Extracto facilitado:

1. Los clásicos son esos libros de los cuales se suele oír decir: «Estoy releyendo...» y nunca «Estoy leyendo...».
Es lo que ocurre por lo menos entre esas personas que se supone «de vastas lecturas»; no vale para la juventud, edad en la que el encuentro con el mundo, y con los clásicos como parte del mundo, vale exactamente como primer encuentro.
El prefijo iterativo delante del verbo «leer» puede ser una pequeña hipocresía de todos los que se avergüenzan de admitir que no han leído un libro famoso. Para tranquilizarlos bastará señalar que por vastas que puedan ser las lecturas «de formación» de un individuo, siempre queda un número enorme de obras fundamentales que uno no ha leído.
Quien haya leído todo Heródoto y todo Tucídides que levante la mano. ¿Y Saint-Simon? ¿Y el cardenal de Retz? Pero los grandes ciclos novelescos del siglo xix son también más nombrados que leídos. En Francia se empieza a leer a Balzac en la escuela, y por la cantidad de ediciones en circulación se diría que se sigue leyendo después, pero en Italia, si se hiciera un sondeo, me temo que Balzac ocuparía los últimos lugares. Los apasionados de Dickens en Italia son una minoría reducida de personas que cuando se encuentran empiezan enseguida a recordar personajes y episodios como si se tratara de gentes conocidas. Hace unos años Michel Butor, que enseñaba en Estados Unidos, cansado de que le preguntaran por Emile Zola, a quien nunca había leído, se decidió a leer todo el ciclo de los Rougon-Macquart. Descubrió que era completamente diferente de lo que creía: una fabulosa genealogía mitológica y cosmogónica que describió en un hermosísimo ensayo.
Esto para decir que leer por primera vez un gran libro en la edad madura es un placer extraordinario: diferente (pero no se puede decir que sea mayor o menor) que el de haberlo leído en la juventud. La juventud comunica a la lectura, como a cualquier otra experiencia, un sabor particular y una particular importancia, mientras que en la madurez se aprecian (deberían apreciarse) muchos detalles, niveles y significados más. Podemos intentar ahora esta otra definición:
2. Se llama clásicos a los libros que constituyen una riqueza para quien los ha leído y amado, pero que constituyen una riqueza no menor para quien se reserva la suerte de leerlos por primera vez en las mejores condiciones para saborearlos.
En realidad, las lecturas de juventud pueden ser poco provechosas por impaciencia, distracción, inexperiencia en cuanto a las instrucciones de uso, inexperiencia de la vida. Pueden ser (tal vez al mismo tiempo) formativas en el sentido de que dan una forma a la experiencia futura, proporcionando modelos, contenidos, términos de comparación, esquemas de clasificación, escalas de valores, paradigmas de belleza: cosas todas ellas que siguen actuando, aunque del libro leído en la juventud poco o nada se recuerde. Al releerlo en la edad madura, sucede que vuelven a encontrarse esas constantes que ahora forman parte de nuestros mecanismos internos y cuyo origen habíamos olvidado. Hay en la obra una fuerza especial que consigue hacerse olvidar como tal, pero que deja su simiente. La definición que podemos dar será entonces:
3. Los clásicos son libros que ejercen una influencia particular ya sea cuando se imponen por inolvidables, ya sea cuando se esconden en los pliegues de la memoria mimetizándose con el inconsciente colectivo o individual.

Fragmentos del corpus:
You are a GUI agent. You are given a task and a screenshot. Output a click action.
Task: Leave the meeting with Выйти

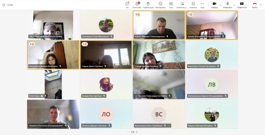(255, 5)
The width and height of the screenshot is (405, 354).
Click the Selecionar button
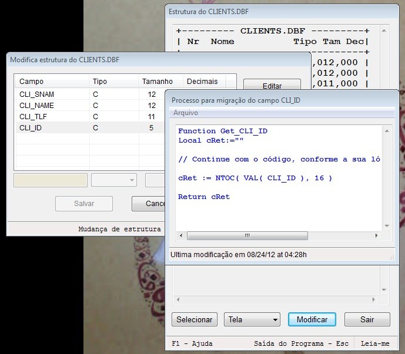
...
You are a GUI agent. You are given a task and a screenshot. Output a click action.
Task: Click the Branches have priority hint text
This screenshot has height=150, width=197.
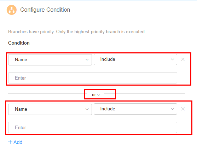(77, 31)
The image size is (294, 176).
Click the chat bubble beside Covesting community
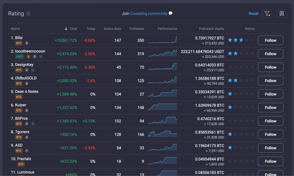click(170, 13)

Indicación 1:
Reproduce literalmente el pasaje del texto sobre los clásicos desde «Es lo que ocurre» hasta «como primer encuentro.», ambos incluidos.
Indicación 2:
Por favor, prosigue el texto sobre los clásicos a partir de su última oración.
Las entradas no intervienen para nada en esto.

Respuesta escrita 1:
Es lo que ocurre por lo menos entre esas personas que se supone «de vastas lecturas»; no vale para la juventud, edad en la que el encuentro con el mundo, y con los clásicos como parte del mundo, vale exactamente como primer encuentro.

Respuesta escrita 2:
Por eso en la vida adulta debería haber un tiempo dedicado a repetir las lecturas más importantes de la juventud. Si los libros siguen siendo los mismos (aunque también ellos cambian a la luz de una perspectiva histórica que se ha transformado), sin duda nosotros hemos cambiado y el encuentro es un acontecimiento totalmente nuevo.
Por lo tanto, que se use el verbo «leer» o el verbo «releer» no tiene mucha importancia. En realidad podríamos decir:
4. Toda relectura de un clásico es una lectura de descubrimiento como la primera.
5. Toda lectura de un clásico es en realidad una relectura. La definición 4 puede considerarse corolario de ésta:
6. Un clásico es un libro que nunca termina de decir lo que tiene que decir.
Mientras que la definición 5 remite a una formulación más explicativa, como:
7. Los clásicos son esos libros que nos llegan trayendo impresa la huella de las lecturas que han precedido a la nuestra, y tras de sí la huella que han dejado en la cultura o en las culturas que han atravesado (o más sencillamente, en el lenguaje o en las costumbres).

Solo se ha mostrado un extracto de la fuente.